Makhura noted that last year, a group of 20 illegal miners was poisoned by carbon monoxide at a mine near Roodepoort, west of Johannesburg and another 15 were killed in a gang shootout near Springs in Ekurhuleni.
Earlier on Monday, during the early stages of his address, Makhura said that at least a million people settled in Gauteng from other provinces between 2011 and 2016, putting pressure on service delivery and job opportunities in the province.
He said an average of 200 000 people moved into Gauteng each year, putting pressure on “jobs, housing, health, education and other life supporting infrastructure”.

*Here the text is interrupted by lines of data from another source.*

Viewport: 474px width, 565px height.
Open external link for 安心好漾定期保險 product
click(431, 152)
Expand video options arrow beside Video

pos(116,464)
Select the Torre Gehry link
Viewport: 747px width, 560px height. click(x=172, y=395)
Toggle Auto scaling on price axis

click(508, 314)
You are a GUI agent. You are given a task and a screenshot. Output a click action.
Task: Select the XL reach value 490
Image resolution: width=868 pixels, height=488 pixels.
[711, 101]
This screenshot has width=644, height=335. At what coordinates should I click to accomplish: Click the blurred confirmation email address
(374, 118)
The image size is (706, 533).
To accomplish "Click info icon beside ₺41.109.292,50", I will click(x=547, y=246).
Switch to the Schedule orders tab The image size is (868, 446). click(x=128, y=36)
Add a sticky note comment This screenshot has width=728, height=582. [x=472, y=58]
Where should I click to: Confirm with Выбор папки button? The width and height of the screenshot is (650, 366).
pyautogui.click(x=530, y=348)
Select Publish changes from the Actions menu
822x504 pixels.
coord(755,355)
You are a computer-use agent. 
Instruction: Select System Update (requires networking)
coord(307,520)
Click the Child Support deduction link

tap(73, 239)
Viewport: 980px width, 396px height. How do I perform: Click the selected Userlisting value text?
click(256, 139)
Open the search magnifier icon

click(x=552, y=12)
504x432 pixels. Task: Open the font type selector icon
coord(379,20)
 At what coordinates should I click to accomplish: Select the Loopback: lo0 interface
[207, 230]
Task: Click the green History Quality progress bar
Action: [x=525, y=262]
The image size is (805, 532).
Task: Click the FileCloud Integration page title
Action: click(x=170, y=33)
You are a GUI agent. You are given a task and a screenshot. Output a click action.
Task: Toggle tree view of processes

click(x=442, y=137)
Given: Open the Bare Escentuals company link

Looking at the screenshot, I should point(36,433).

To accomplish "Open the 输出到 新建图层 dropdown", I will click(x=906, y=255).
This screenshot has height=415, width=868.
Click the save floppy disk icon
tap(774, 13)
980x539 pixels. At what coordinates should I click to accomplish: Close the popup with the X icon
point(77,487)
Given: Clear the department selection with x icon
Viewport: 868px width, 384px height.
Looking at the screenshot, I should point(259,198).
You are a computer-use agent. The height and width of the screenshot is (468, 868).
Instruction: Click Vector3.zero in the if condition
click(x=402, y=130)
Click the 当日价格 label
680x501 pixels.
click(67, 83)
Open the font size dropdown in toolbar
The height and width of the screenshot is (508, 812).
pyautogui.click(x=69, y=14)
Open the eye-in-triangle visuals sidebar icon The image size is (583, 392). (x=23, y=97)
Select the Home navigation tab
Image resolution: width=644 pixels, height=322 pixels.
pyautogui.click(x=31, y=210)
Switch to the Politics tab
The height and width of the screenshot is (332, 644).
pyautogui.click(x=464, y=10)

He also said that service delivery protests have decreased in the past 12 months due to the introduction of a new service delivery model called Ntirhisano in Gauteng.
Makhura said that this service delivery model has seen the prevalence of protests decrease from 21% to 15% in the past 12 months and was acknowledged by the Municipal IQ Monitor as a model that “addresses grievances of protesting communities before they spiral into violence [and] deserves keen attention, especially with the preliminary signs that levels of violent protest may be receding”.
Makhura also said e-tolls affected Gauteng motorists who were unable to pay their e-toll bills because they could not afford them, and not because they were defying government. He said: “Affordability is the issue, not civil defiance”.
Makhura added that despite deputy president Cyril Ramaphosa’s announcement in 2015 that tariffs would be halved for most categories of vehicles in terms of a new tariff structure, this would not eradicate public dissatisfaction with e-tolls.
Opposition parties and organisations such as the Congress of South African Trade Unions had vowed to continue boycotting e-tolls.